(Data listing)

------------------------------------

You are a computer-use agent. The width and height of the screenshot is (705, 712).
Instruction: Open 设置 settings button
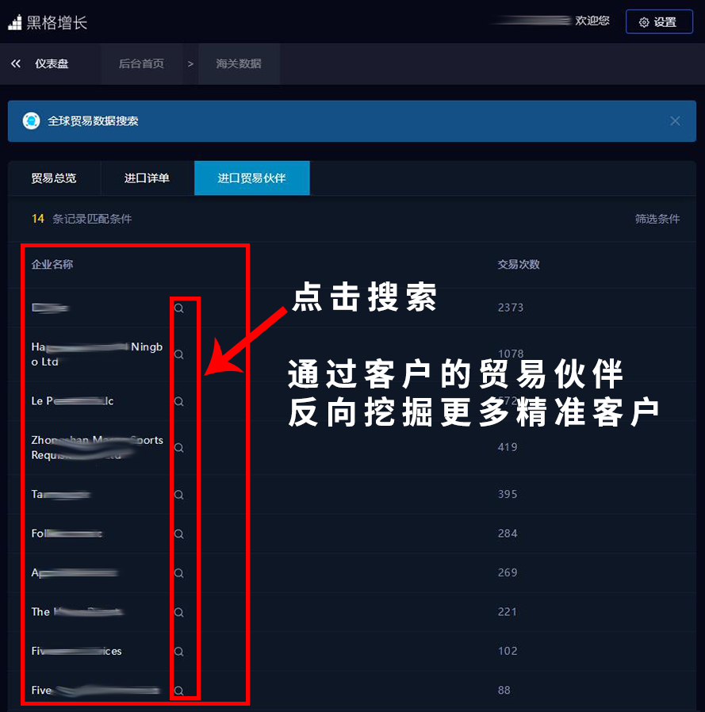658,22
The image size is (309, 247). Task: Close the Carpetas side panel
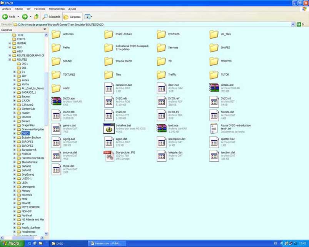tap(45, 29)
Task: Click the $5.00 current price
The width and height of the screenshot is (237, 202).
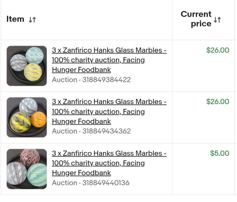Action: 220,153
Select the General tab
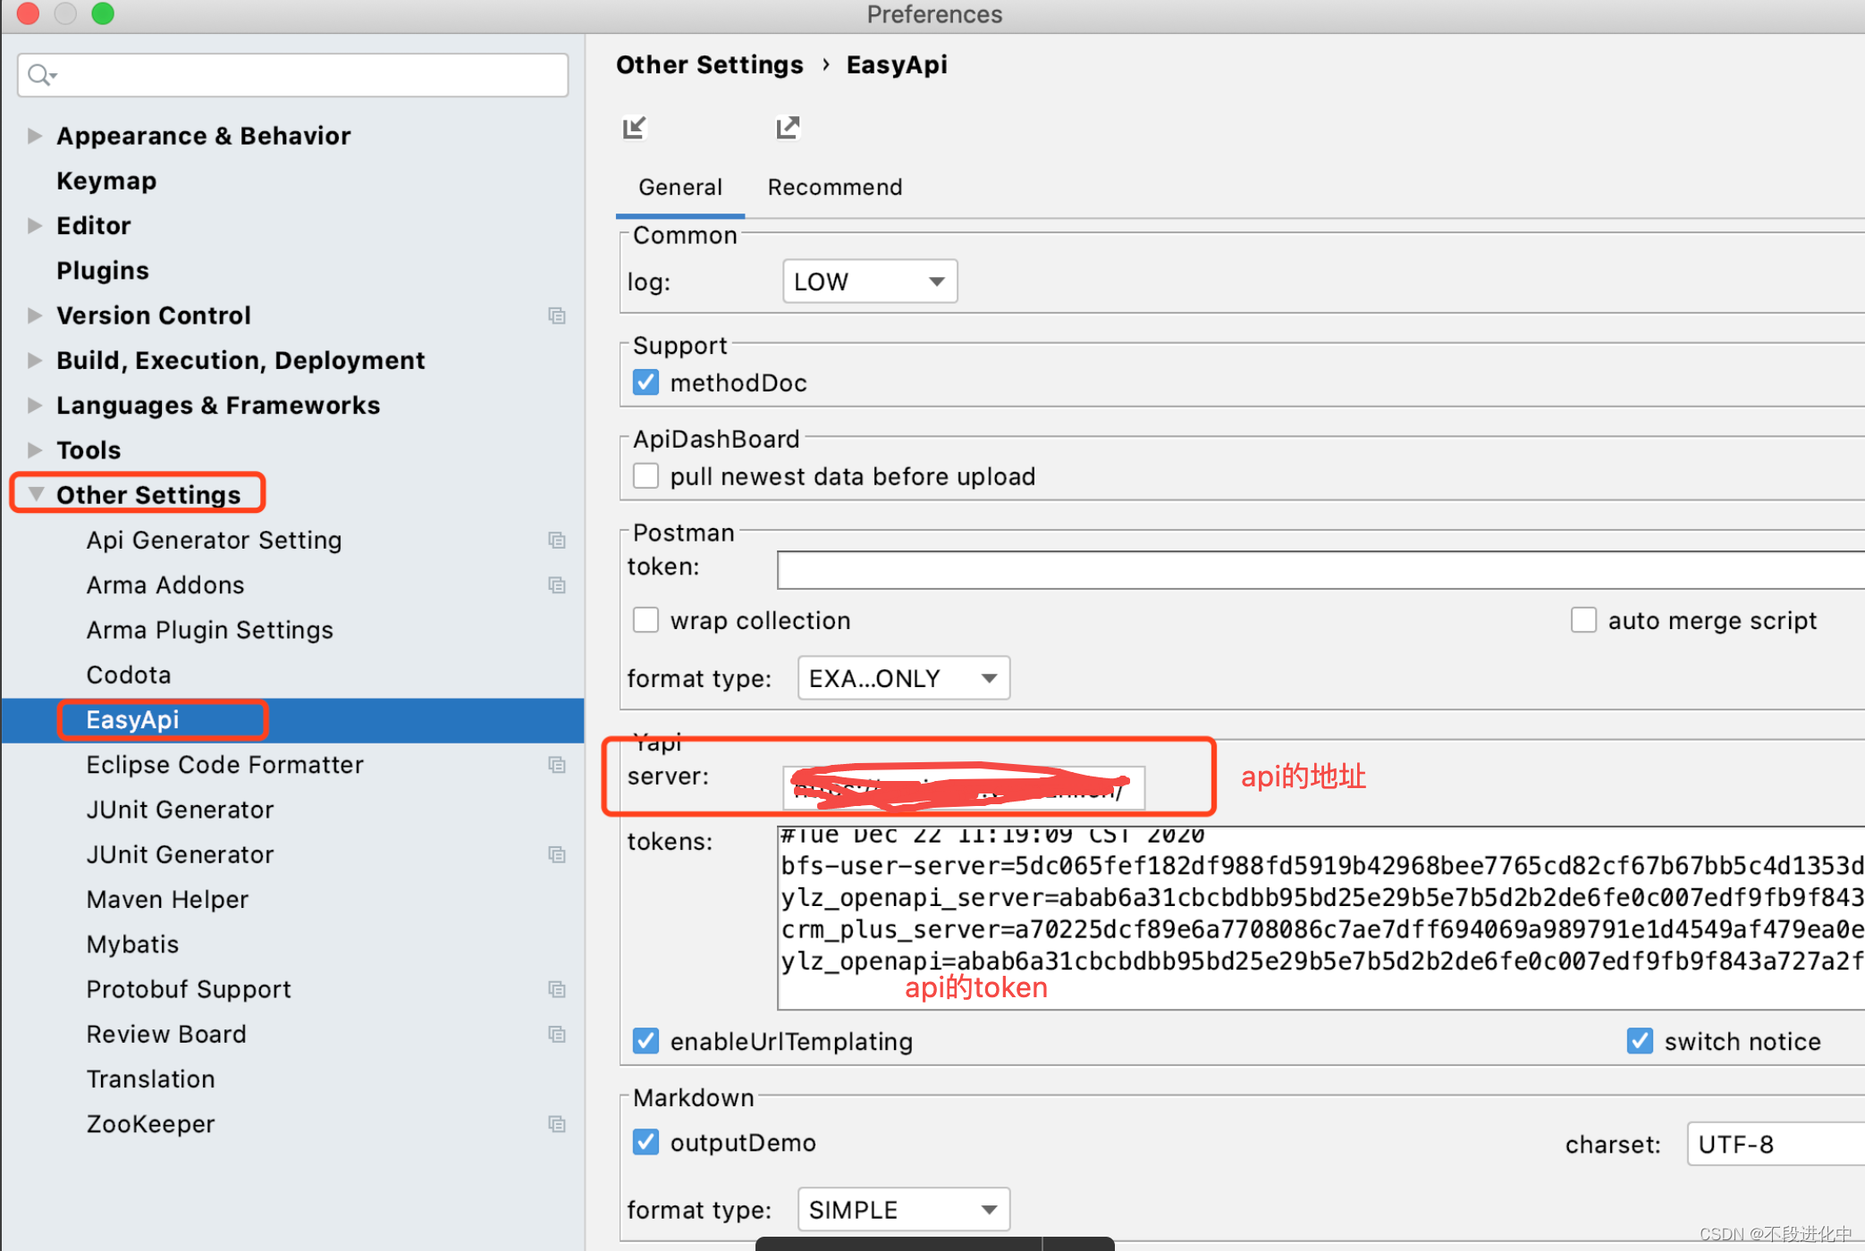 679,188
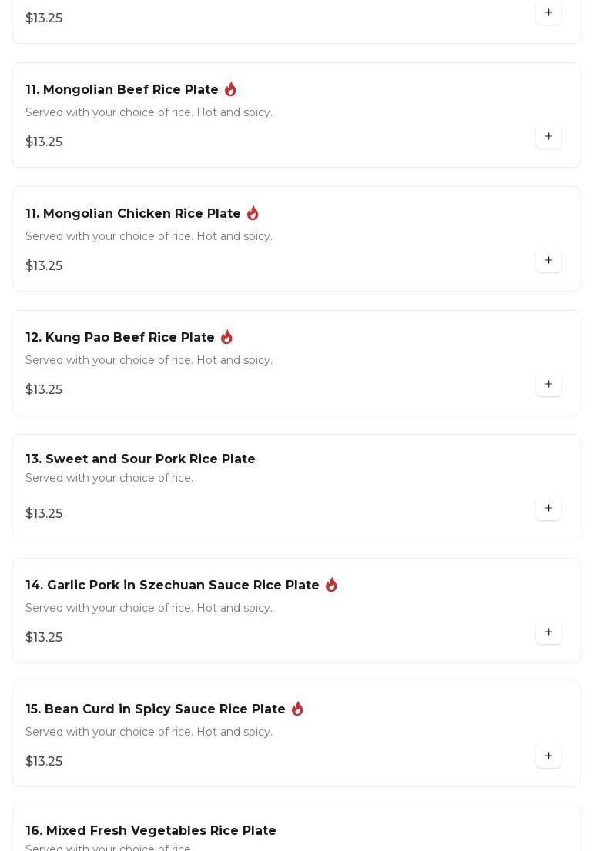Viewport: 593px width, 851px height.
Task: Click flame icon beside Bean Curd Spicy Sauce
Action: (x=297, y=708)
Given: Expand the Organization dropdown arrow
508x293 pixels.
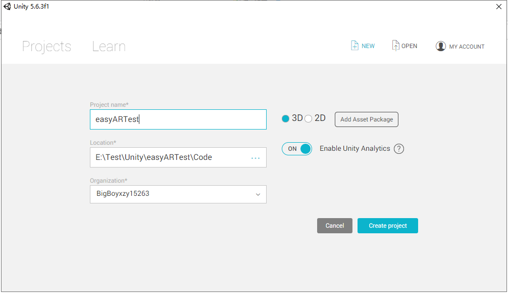Looking at the screenshot, I should point(258,195).
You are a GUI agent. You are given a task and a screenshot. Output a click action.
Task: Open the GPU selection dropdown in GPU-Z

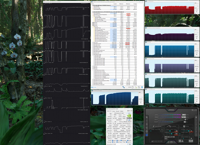(x=114, y=144)
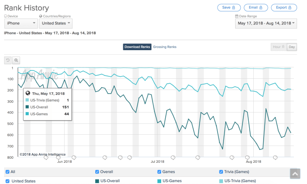
Task: Open the iPhone device dropdown
Action: pyautogui.click(x=21, y=23)
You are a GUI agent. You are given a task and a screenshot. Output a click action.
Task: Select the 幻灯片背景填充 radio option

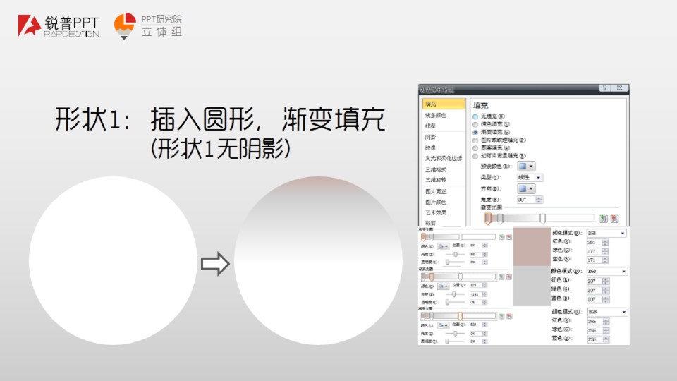coord(476,155)
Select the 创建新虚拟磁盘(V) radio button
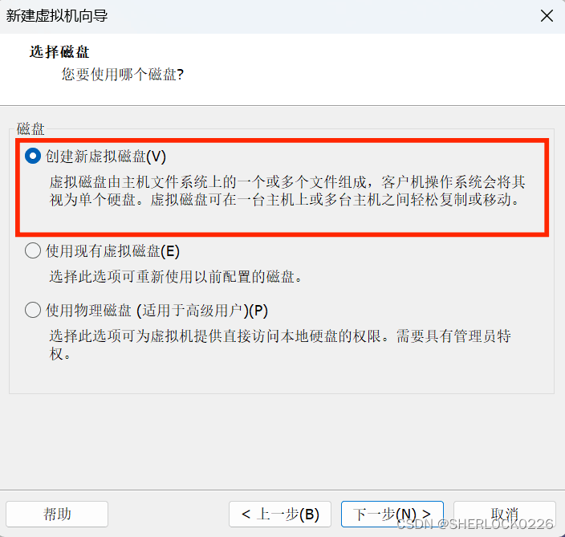Screen dimensions: 565x537 (x=33, y=156)
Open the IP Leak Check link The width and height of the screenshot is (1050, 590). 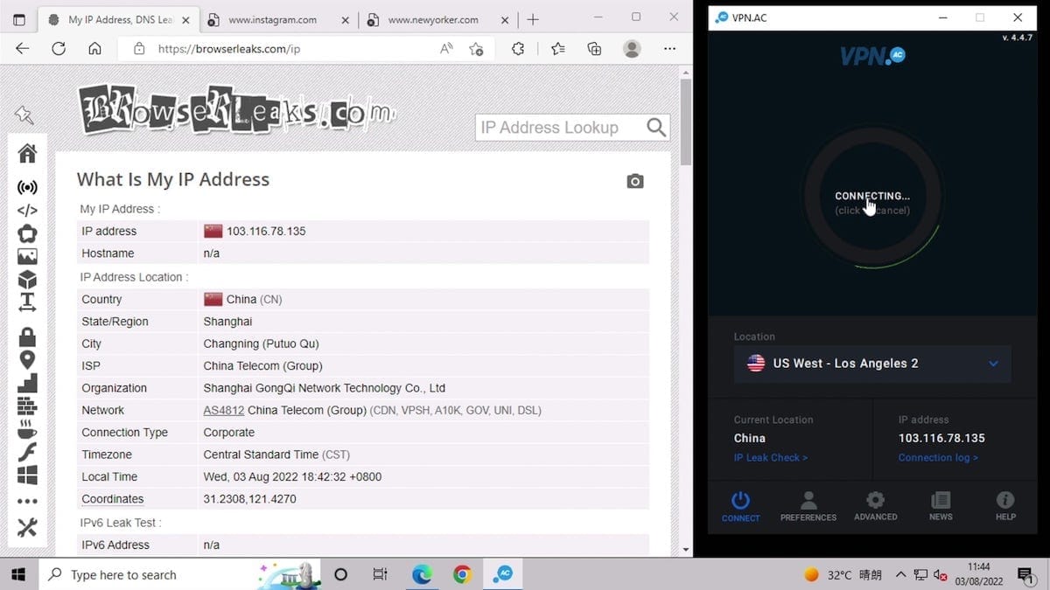(771, 457)
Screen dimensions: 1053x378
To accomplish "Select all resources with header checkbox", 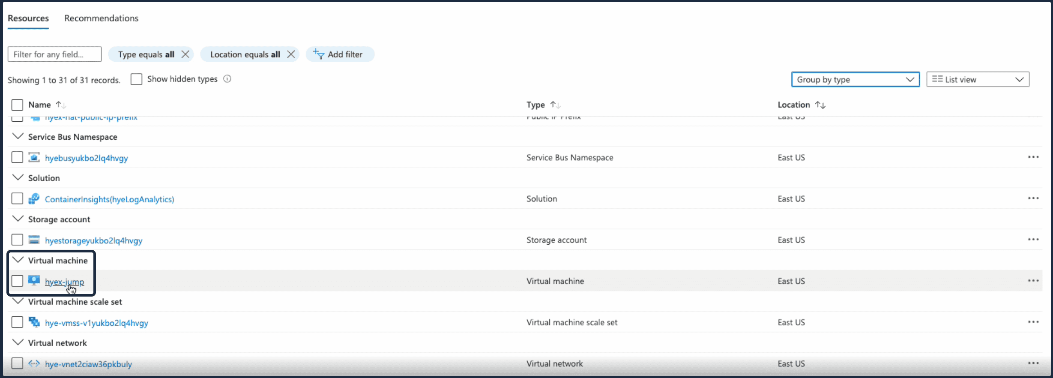I will (17, 105).
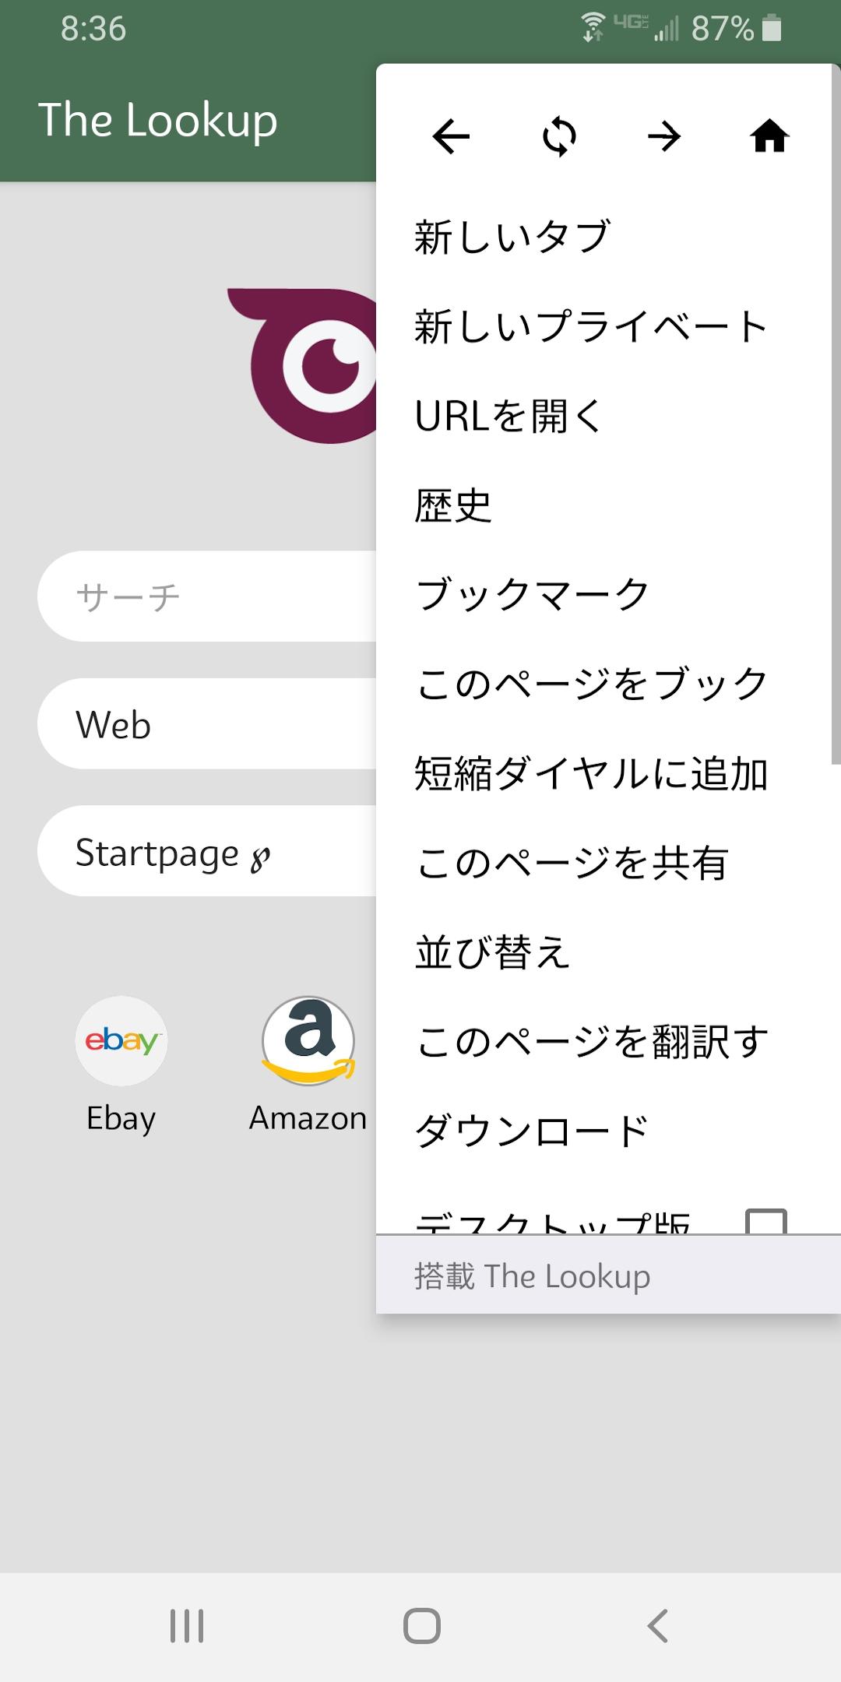
Task: Tap the forward arrow in browser menu
Action: point(664,137)
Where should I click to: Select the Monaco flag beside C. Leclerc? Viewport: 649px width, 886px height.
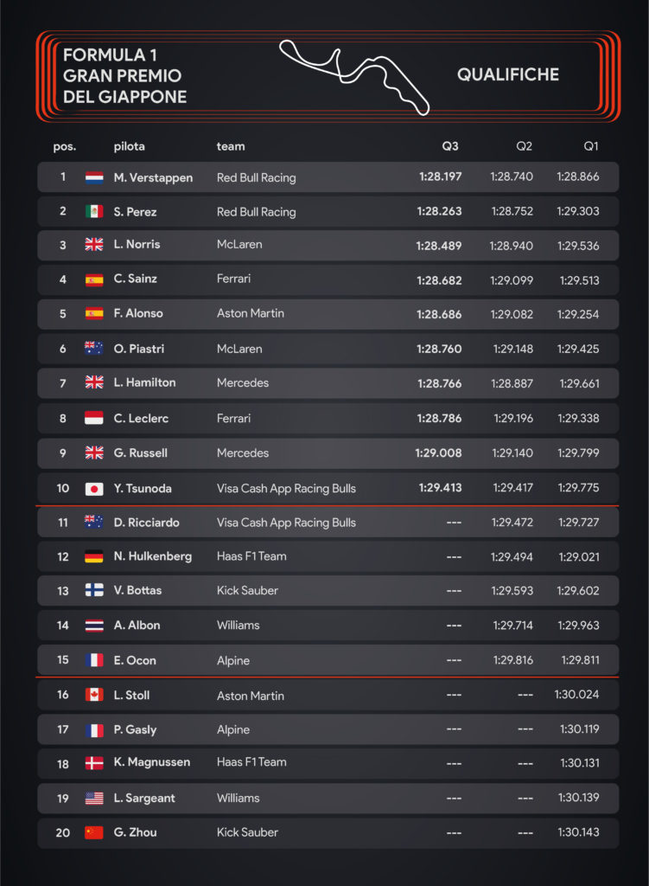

------------------------------------

EXERCISE:
Convert every line from the start of the data listing through the line containing "tap(45, 29)", inclusive, into a Markdown table with the columns Number and Line. Skip blank lines and leave the pictures out.

RESULT OF THIS EXERCISE:
| Number | Line |
|---|---|
| 1 | You are a computer-use agent. The width and height of the screenshot is (705, 712). |
| 2 | Instruction: Open 设置 settings button |
| 3 | 658,22 |
| 4 | The image size is (309, 247). Task: Close the Carpetas side panel |
| 5 | tap(45, 29) |